Voyage au bout de la nuit is a nihilistic novel of savage, exultant misanthropy, combined, however, with cynical humour. Céline expresses an almost unrelieved pessimism with regard to human nature, human institutions, society, and life in general. Towards the end of the book, the narrator Bardamu, who is working at an insane asylum, remarks:
…I cannot refrain from doubting that there exist any genuine realizations of our deepest character except war and illness, those two infinities of nightmare,
(…je ne peux m'empêcher de mettre en doute qu'il existe d'autres véritables réalisations de nos profonds tempéraments que la guerre et la maladie, ces deux infinis du cauchemar,)
A clue to understanding Céline's Voyage lies in the trauma he suffered during his experience in World War I. This is revealed by a study of biographical and literary research on Céline, histories of the war, diaries of his cavalry regiment, and literature on the trauma of war. Céline's experience of the war leads to "…the obsession, the recurrent anguish, the refusal, the delirium, the violence, the pacifism, the anti-Semitic aberration of the 30’s, [and] his philosophy of life …."
off the shelf book review louis ferdinand celine journey to the end of the night
Literary style
Céline's first novel is probably most remarkable for its style. Céline makes extensive use of ellipsis and hyperbole. His writing has the flow of natural speech patterns and uses the vernacular, while also employing more erudite elements. This has influenced French literature considerably. The novel enjoyed popular success and a fair amount of critical acclaim when it was published in October 1932. Albert Thibaudet, perhaps the greatest of the entre-deux-guerres critics, said that in January 1933 it was still a common topic of conversation at dinner parties in Paris.
Influence and legacy
Paolo Sorrentino's 2013 film The Great Beauty (La grande bellezza) opens with a quote from Journey to the End of the Night. The film concludes with a visual of the last paragraph of the book, passing under bridges, arches, and locks along the city's river.
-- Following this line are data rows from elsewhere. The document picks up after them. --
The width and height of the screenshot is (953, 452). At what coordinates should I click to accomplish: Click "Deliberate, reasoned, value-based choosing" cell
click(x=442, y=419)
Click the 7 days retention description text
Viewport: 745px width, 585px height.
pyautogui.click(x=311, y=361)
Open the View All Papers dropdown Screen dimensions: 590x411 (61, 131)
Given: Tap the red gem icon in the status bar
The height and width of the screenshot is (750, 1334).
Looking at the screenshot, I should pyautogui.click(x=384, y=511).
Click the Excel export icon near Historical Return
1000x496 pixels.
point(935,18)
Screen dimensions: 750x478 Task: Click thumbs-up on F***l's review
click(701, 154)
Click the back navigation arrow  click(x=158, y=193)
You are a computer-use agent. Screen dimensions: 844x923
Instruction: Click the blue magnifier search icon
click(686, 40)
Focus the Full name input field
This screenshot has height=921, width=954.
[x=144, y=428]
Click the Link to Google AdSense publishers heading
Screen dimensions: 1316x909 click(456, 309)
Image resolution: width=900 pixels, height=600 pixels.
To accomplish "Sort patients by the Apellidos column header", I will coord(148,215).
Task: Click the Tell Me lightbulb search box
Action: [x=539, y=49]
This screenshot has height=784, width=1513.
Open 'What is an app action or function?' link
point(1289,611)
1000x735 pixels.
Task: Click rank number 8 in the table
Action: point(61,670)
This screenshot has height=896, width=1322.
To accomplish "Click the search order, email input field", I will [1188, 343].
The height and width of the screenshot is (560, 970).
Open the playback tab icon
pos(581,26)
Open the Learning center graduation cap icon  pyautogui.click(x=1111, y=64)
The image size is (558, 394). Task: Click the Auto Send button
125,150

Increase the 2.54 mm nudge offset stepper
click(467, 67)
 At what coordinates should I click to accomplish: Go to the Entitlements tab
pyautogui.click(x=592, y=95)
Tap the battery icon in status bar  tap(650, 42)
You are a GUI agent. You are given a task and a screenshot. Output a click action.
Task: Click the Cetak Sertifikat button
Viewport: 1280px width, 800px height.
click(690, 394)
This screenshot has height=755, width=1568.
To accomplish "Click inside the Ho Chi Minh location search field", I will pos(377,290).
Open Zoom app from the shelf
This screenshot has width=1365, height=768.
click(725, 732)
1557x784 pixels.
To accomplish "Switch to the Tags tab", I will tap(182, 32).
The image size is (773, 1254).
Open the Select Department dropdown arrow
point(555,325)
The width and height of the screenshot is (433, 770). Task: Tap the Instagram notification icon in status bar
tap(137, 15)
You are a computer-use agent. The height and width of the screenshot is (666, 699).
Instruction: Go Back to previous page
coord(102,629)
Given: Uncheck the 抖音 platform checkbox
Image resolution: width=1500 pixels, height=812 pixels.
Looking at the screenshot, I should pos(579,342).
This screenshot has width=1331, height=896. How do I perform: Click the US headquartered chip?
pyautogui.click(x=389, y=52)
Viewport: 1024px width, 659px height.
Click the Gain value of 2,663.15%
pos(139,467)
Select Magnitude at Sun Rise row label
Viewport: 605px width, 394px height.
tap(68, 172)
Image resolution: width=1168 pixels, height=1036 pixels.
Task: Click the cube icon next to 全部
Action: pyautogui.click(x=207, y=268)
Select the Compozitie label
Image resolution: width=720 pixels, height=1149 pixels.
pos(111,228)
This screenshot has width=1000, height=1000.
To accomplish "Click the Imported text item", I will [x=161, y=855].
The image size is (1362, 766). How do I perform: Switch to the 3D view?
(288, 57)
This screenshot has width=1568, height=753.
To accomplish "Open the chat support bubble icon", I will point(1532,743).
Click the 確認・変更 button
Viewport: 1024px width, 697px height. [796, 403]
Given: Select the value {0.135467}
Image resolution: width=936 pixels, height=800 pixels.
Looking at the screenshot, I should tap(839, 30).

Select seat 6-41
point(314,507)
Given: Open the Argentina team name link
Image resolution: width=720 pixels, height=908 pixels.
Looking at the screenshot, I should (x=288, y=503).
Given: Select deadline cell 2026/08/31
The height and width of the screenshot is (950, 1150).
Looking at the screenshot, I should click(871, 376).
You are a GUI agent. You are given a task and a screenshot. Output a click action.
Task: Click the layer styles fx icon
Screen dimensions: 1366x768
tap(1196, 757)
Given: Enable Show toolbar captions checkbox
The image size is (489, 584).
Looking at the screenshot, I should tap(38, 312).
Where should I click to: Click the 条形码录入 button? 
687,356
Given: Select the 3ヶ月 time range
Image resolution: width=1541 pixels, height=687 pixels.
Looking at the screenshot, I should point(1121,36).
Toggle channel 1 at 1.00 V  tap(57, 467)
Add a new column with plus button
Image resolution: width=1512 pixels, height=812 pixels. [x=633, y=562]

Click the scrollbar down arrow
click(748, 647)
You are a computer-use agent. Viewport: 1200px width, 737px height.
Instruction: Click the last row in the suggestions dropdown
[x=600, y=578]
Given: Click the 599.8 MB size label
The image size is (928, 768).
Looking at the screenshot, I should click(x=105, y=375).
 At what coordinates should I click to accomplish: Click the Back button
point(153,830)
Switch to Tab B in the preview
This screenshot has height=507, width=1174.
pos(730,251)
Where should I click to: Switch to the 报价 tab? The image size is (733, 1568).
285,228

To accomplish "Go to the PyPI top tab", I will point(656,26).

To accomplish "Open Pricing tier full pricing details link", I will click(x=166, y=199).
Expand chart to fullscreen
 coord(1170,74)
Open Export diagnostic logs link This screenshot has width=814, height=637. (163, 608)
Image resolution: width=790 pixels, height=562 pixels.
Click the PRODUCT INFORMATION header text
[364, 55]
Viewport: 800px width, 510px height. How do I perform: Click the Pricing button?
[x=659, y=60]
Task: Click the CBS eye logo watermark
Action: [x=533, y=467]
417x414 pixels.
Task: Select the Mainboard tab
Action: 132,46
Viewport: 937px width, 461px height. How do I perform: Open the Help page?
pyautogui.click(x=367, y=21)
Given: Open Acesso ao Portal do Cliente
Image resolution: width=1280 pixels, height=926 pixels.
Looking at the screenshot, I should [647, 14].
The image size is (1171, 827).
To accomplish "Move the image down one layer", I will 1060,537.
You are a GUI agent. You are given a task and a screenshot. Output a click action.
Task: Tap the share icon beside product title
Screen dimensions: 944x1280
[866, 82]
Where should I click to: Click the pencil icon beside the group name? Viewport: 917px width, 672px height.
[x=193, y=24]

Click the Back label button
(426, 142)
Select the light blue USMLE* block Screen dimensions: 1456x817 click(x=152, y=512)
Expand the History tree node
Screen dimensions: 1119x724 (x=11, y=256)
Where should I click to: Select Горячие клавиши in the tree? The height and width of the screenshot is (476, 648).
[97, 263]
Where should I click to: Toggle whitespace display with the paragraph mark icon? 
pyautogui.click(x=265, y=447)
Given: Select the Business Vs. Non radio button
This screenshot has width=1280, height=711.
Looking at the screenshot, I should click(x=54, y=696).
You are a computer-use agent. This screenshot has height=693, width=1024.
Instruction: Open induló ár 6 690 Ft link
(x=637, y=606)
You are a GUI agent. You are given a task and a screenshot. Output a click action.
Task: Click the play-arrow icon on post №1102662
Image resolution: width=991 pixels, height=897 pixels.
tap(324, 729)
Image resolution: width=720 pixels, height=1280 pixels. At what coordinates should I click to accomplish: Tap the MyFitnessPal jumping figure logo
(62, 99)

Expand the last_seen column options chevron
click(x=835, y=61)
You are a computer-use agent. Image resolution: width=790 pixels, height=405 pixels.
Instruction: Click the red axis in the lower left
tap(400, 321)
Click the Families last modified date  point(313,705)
Will Self has written that Journey to the End of the Night "is the novel, perhaps more than any other, that inspired me to write fiction".
The song "End of the Night" by The Doors references this book, as it had a great influence on the work of Jim Morrison.
Charles Bukowski makes reference to Journey in a number of his novels and short stories, and employs prose techniques borrowed from Céline. Bukowski wrote in Notes of a Dirty Old Man that "Céline was the greatest writer of 2000 years".
Céline's literary style greatly influenced Joseph Heller's Catch-22.
In Jean-Luc Godard's 1965 dystopian science fiction film Alphaville, protagonist Lemmy Caution dismisses a taxi driver's offer of route options to his destination by stating that he is on "a journey to the end of the night". The film depicts the use of poetry as a weapon against a sentient computer system.
Jacques Tardi illustrated the 1988 edition with 130 drawings.